The architecture looks like the following:

At the end of each block they are feeding the feature maps through a 1x1x1 conv in order to compress it and then concatenate all feature maps over their channel dim before feeding it to the classfier block.

However, as it turns out the compressed feature maps have all different sizes obviously and can therefore not be concatenated over their channels. The paper does not state anything in detail on how the feature maps are concatenated.

Is there a trick I am missing?
Right now I bypass the problem by upsampling all feature maps to the input shape of the original input, but I don’t know if that is the correct solution. There is also no mention of upsampling in the paper.

Thanks in advance!

It’s not completely clear, but I guess the authors make sure to keep the spatial size equal as described in 3.2:

[…]
To obtain an exponential increase of the receptive field,VGG-16 uses a max-pooling and downsampling layer after each block. However, this implementation would decrease the resolution of feature maps exponentially. Therefore, to preserve resolution through the network, we remove the max-pooling and downsampling layers and use dilated convolution in each block.

- **Data excerpt**:
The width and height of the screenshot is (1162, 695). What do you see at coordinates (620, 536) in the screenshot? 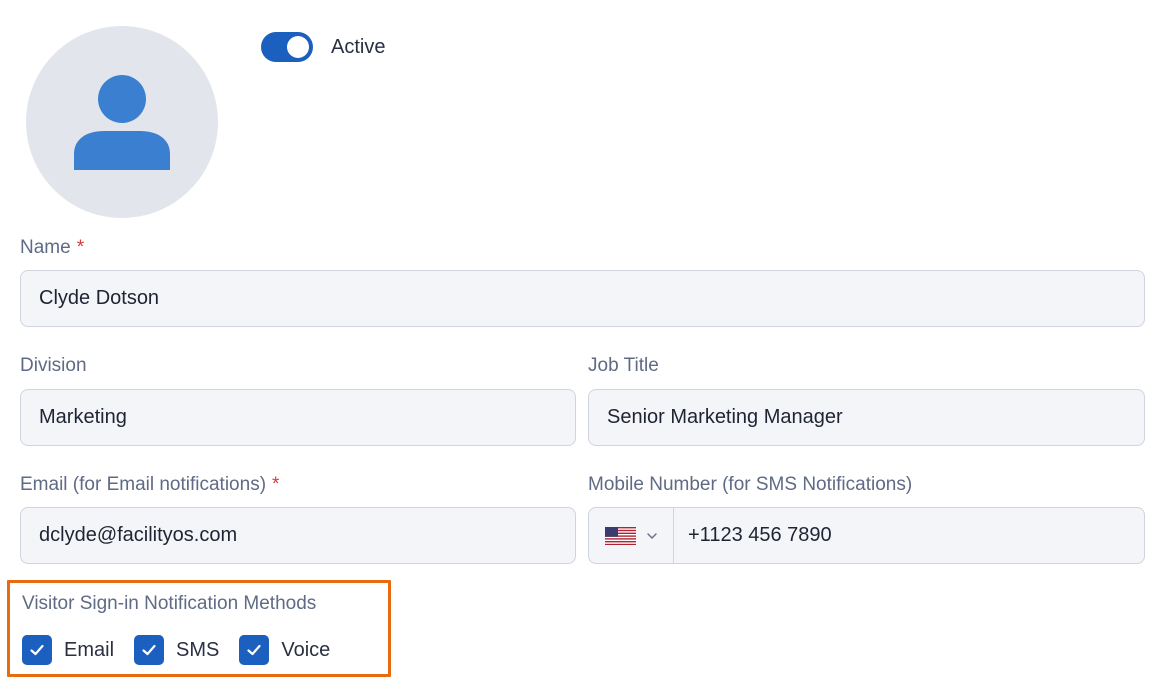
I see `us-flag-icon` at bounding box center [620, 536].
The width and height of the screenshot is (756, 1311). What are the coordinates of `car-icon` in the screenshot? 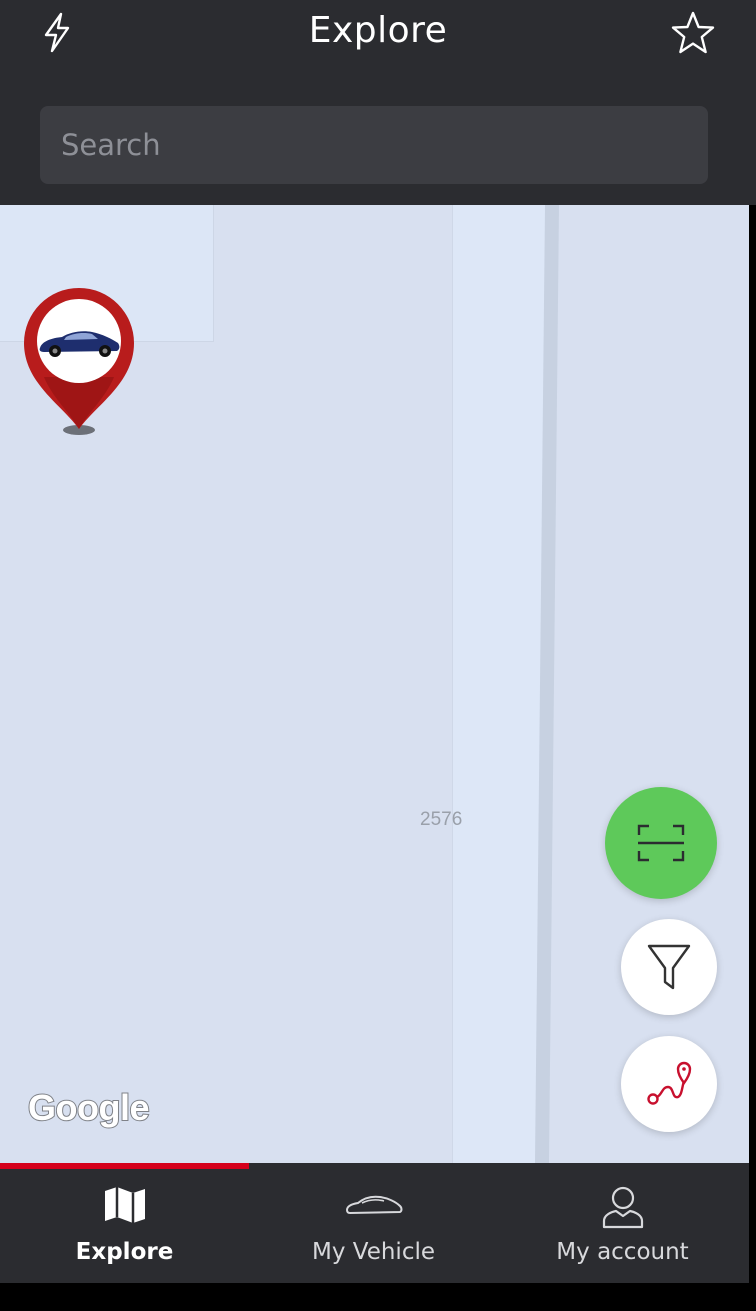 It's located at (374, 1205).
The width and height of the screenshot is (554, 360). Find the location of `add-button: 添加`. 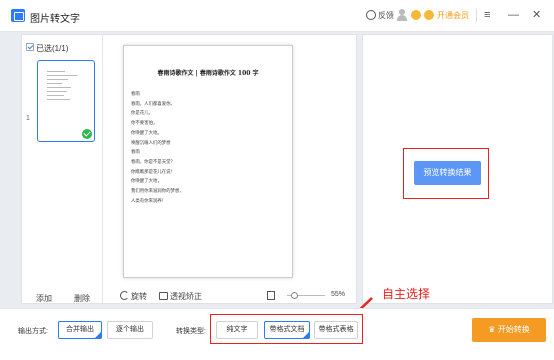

- **What to do**:
1) In the feature map thread, how does the poster currently get around the concatenation problem?
2) Render this sentence from the feature map thread in Spanish: "The paper does not state anything in detail on how the feature maps are concatenated."
3) Resume the feature map thread, picking up after its final sentence.
The lines have nothing to do with the forum thread on feature map concatenation.

- **Answers below**:
1) The poster upsamples all feature maps to the input shape of the original input.

2) El artículo no indica nada en detalle sobre cómo se concatenan los mapas de características.

3)
[…]

Thanks for the answer! However, I am using already the dilated convolutions and the feature maps still get smaller with each block.

Should dilated convolutions prevent this normally?
Did I implement something wrong?

Here is my implementation: (Note: This is currently still with the upsampling at the end)

class P_Net(nn.Module):
    def __init__(self, in_channels=2, out_channels=16):  # or out_channels = 64
        super(P_Net, self).__init__()

        self.block1 = nn.Sequential(
          nn.Conv3d(in_channels=in_channels, out_channels=out_channels, kernel_size=[3, 3, 3], stride=[1, 1, 1], padding=[0, 0, 0], dilation=[1, 1, 1]),
          nn.ReLU(),
          nn.Conv3d(in_channels=out_channels, out_channels=out_channels, kernel_size=[3, 3, 1], stride=[1, 1, 1], padding=[0, 0, 0], dilation=[1, 1, 1]), # or kernel_size=[3, 3, 3]
          nn.ReLU(),
        )
        self.block2 = nn.Sequential(
          nn.Conv3d(in_channels=out_channels, out_channels=out_channels, kernel_size=[3, 3, 3], stride=[1, 1, 1], padding=[0, 0, 0], dilation=[2, 2, 2]),
          nn.ReLU(),
          nn.Conv3d(in_channels=out_channels, out_channels=out_channels, kernel_size=[3, 3, 1], stride=[1, 1, 1], padding=[0, 0, 0], dilation=[2, 2, 2]), # or kernel_size=[3, 3, 3]
          nn.ReLU(),
        )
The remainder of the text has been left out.